Of course, newborns wake up in the night when they need food – but Armitage says that going to bed at the same time, getting up at the same time, and establishing rituals around the bedtime helps infants begin to distinguish between night sleep and day sleep. “Put your baby in day clothes for naps, and in night clothes for night sleep – babies pick up these cues.” Parents can also make sure that babies are regularly around bright light during the day, which helps the body develop circadian rhythms linked to light cycles.

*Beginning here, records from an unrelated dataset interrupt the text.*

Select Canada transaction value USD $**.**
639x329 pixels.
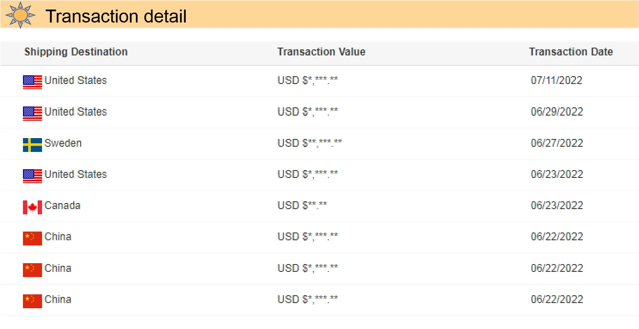[x=302, y=205]
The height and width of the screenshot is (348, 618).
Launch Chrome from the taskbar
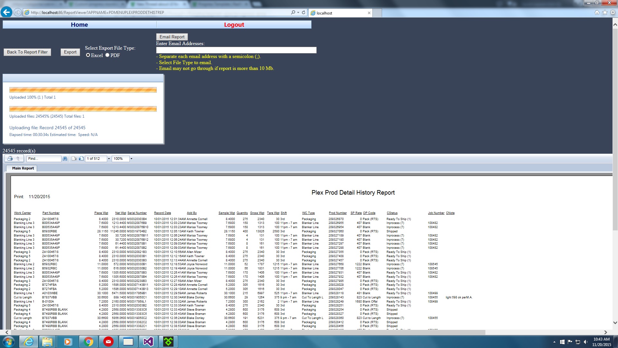point(88,342)
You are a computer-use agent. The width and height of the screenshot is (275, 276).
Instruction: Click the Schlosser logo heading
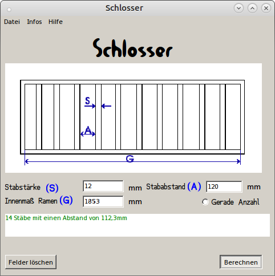(x=133, y=48)
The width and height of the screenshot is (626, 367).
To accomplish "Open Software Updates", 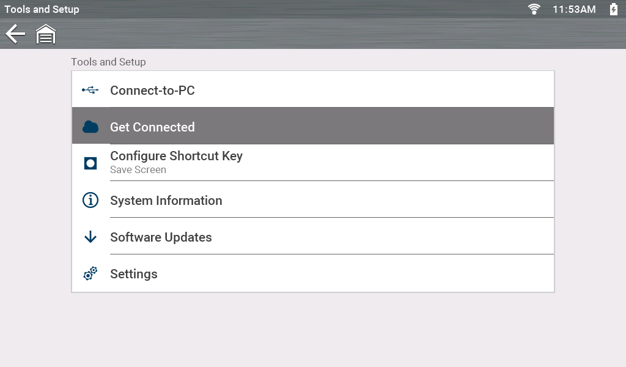I will 161,237.
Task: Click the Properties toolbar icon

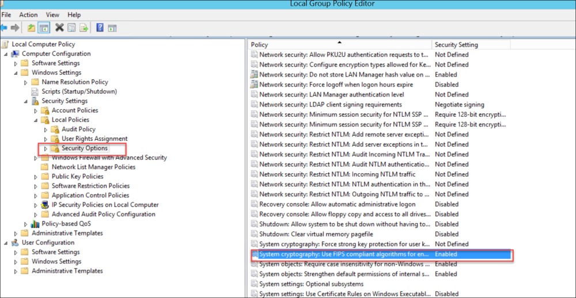Action: coord(71,27)
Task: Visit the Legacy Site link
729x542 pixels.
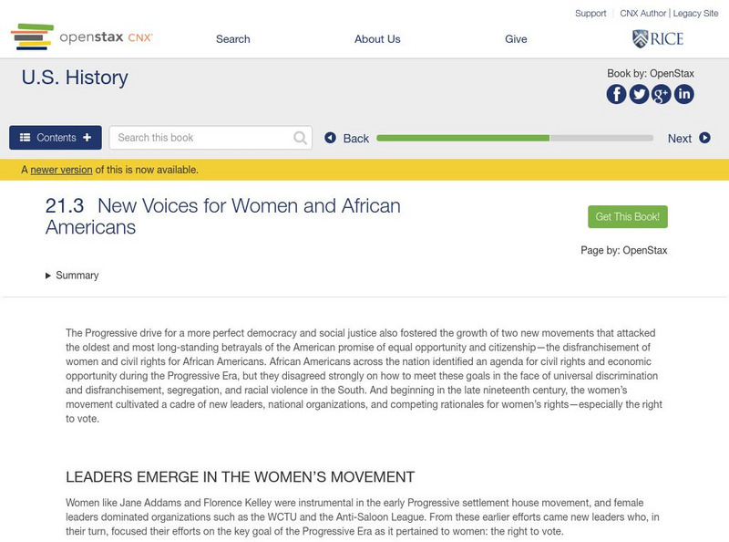Action: coord(695,14)
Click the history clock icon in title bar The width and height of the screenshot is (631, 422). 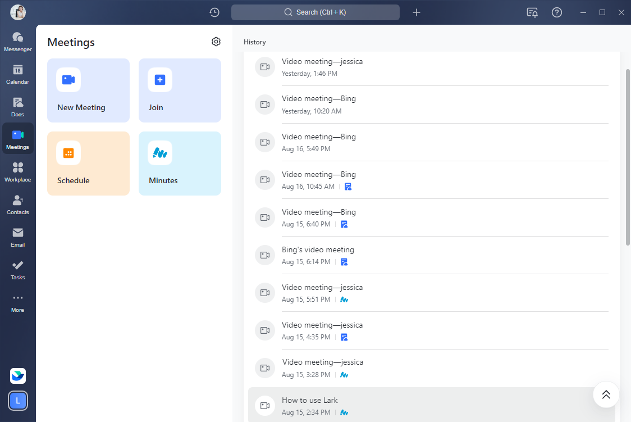click(x=214, y=12)
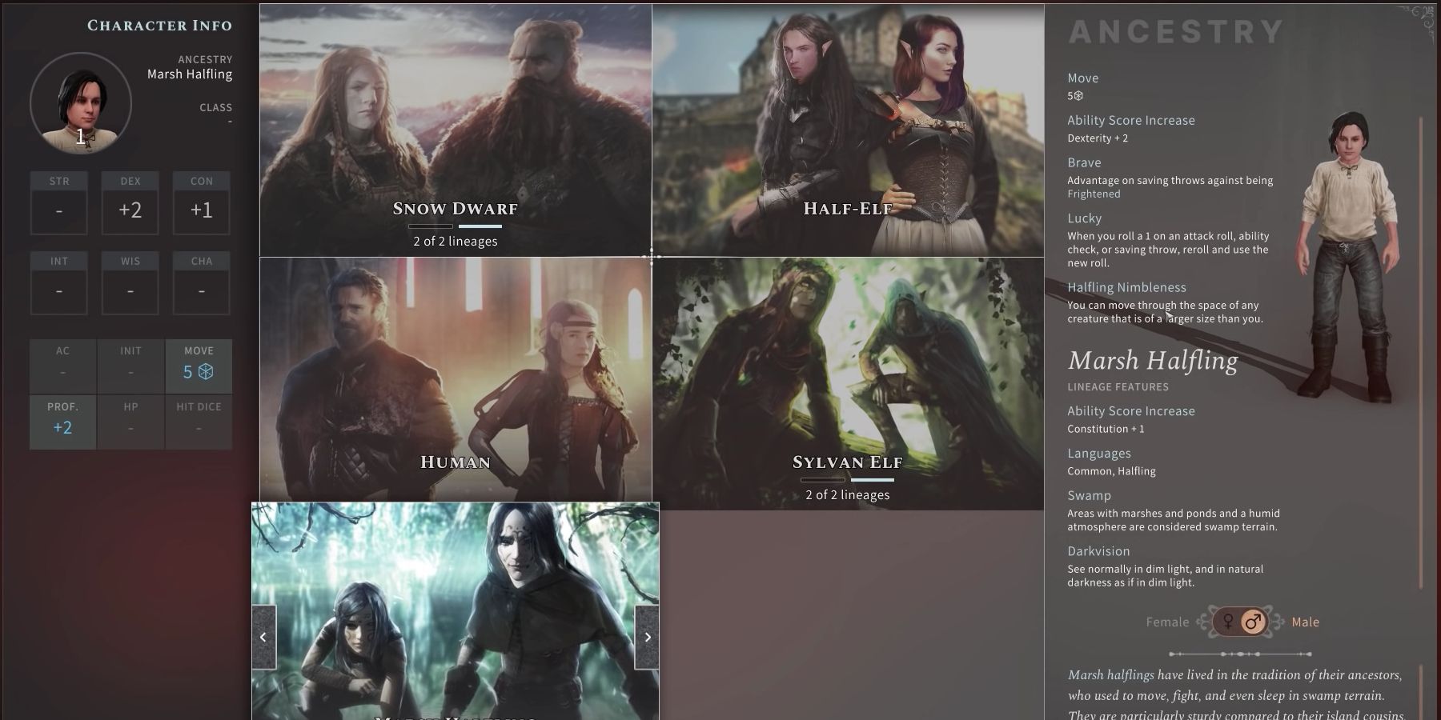1441x720 pixels.
Task: Click the PROF. +2 stat box
Action: [x=62, y=421]
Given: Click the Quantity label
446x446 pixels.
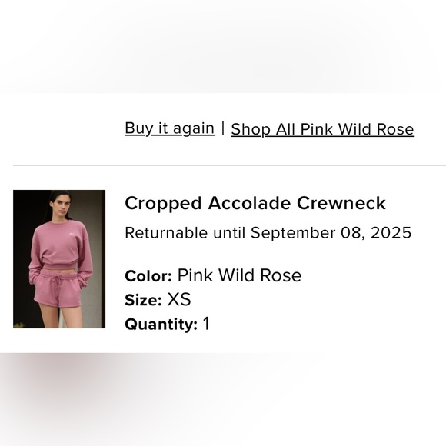Looking at the screenshot, I should (161, 325).
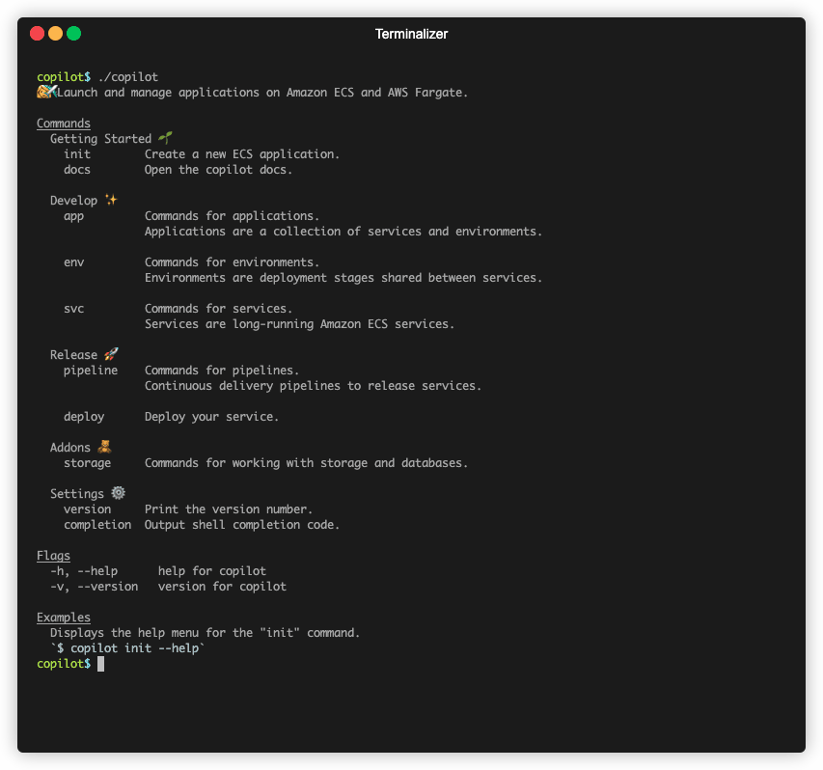Viewport: 823px width, 770px height.
Task: Click the block cursor at the last prompt
Action: tap(100, 664)
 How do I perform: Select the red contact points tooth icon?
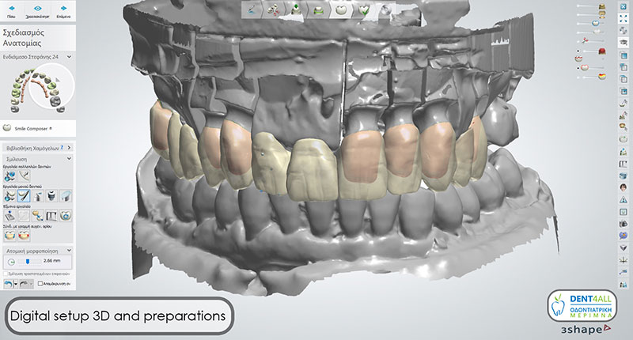[x=25, y=236]
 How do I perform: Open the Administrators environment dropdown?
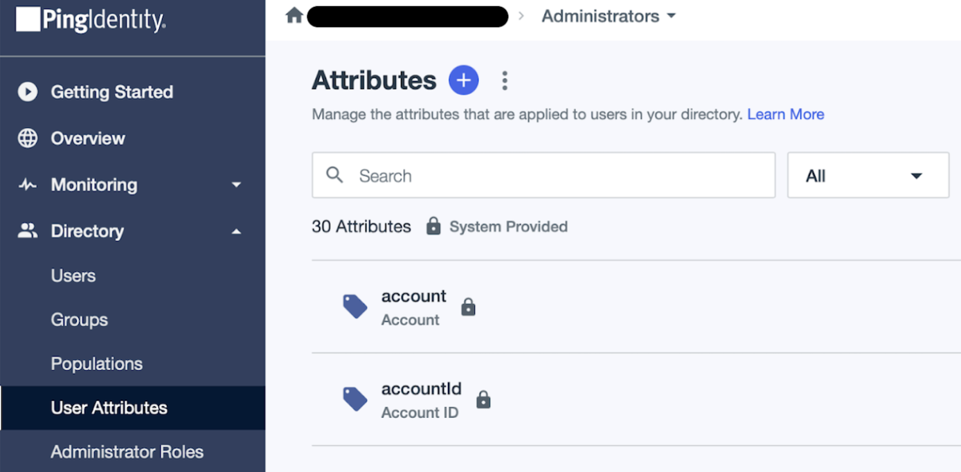(608, 15)
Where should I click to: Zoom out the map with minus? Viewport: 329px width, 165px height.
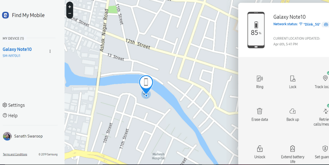click(x=70, y=13)
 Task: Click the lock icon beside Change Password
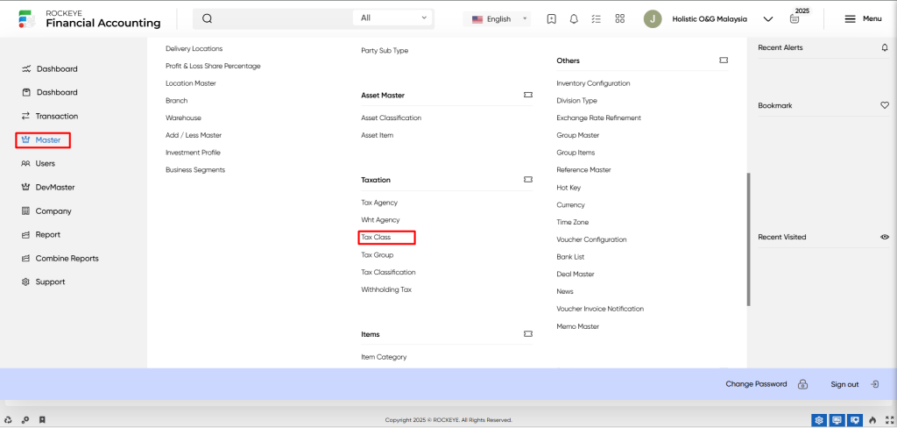pos(802,384)
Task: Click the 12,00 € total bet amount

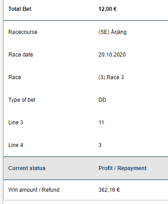Action: tap(107, 9)
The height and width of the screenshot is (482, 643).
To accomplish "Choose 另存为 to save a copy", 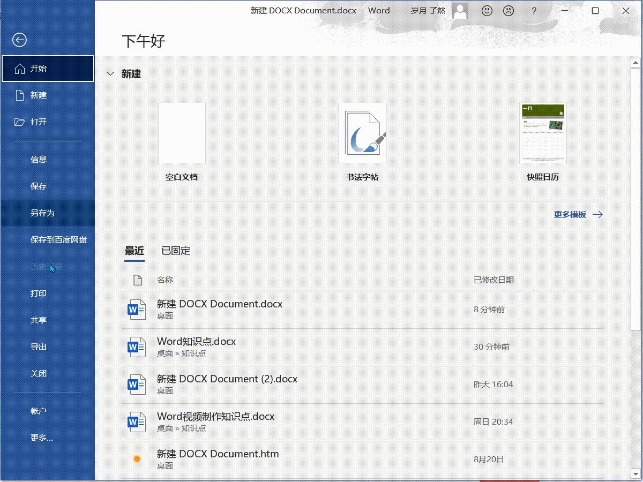I will 41,213.
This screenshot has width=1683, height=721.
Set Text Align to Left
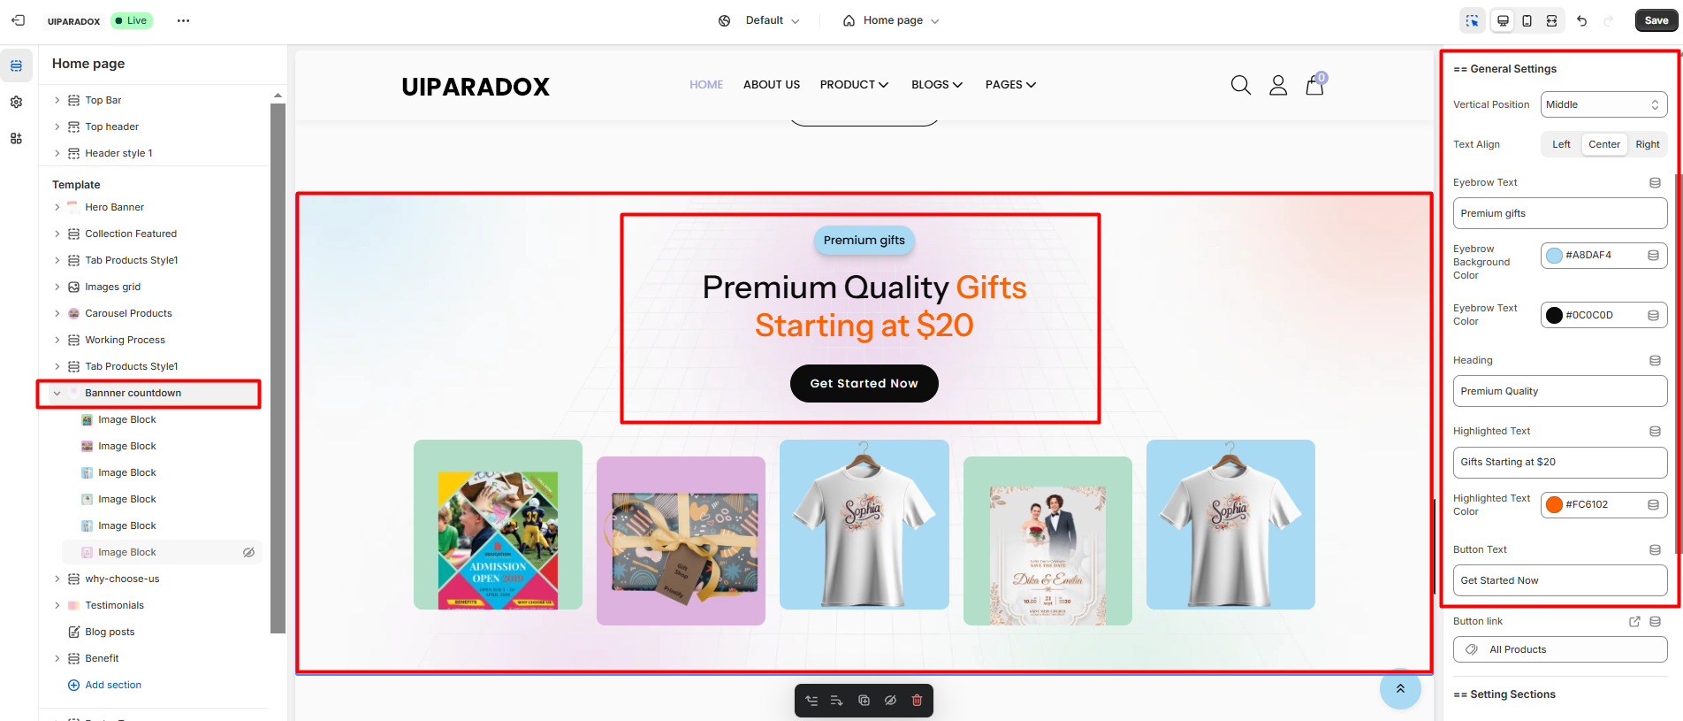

Of course, the bright light shouldn’t shine directly in babies’ eyes, and they should be shielded from direct sunlight or wear sunscreen outside.

By 4 months of age, a baby’s sleep schedule should have become regular, more focused on nighttime sleep, and their blocks of sleep longer, especially at night. The main thing, Armitage says, is to make sure babies and small children get enough sleep on an increasingly regular schedule – and that their moms do too.

The period immediately after giving birth is a high-risk time for depression, even in women who have never had depression before. Those who’ve had depression, or have relatives who have suffered depression, are most at risk and it can be worsened by lack of sleep – or perhaps even partly triggered by it. “Chronic sleep deprivation is associated with an elevated risk for depression in everybody, at all stages of life, but in new moms, because of the hormonal changes and the need to recover from the pregnancy and birth, sleep deprivation can really be a problem,” says Armitage. “It can interfere with the social rhythms that are important for keeping the circadian clock in the brain in sync, it can minimize the amount of energy moms have to care for their infants, and it can contribute to the development of depression.”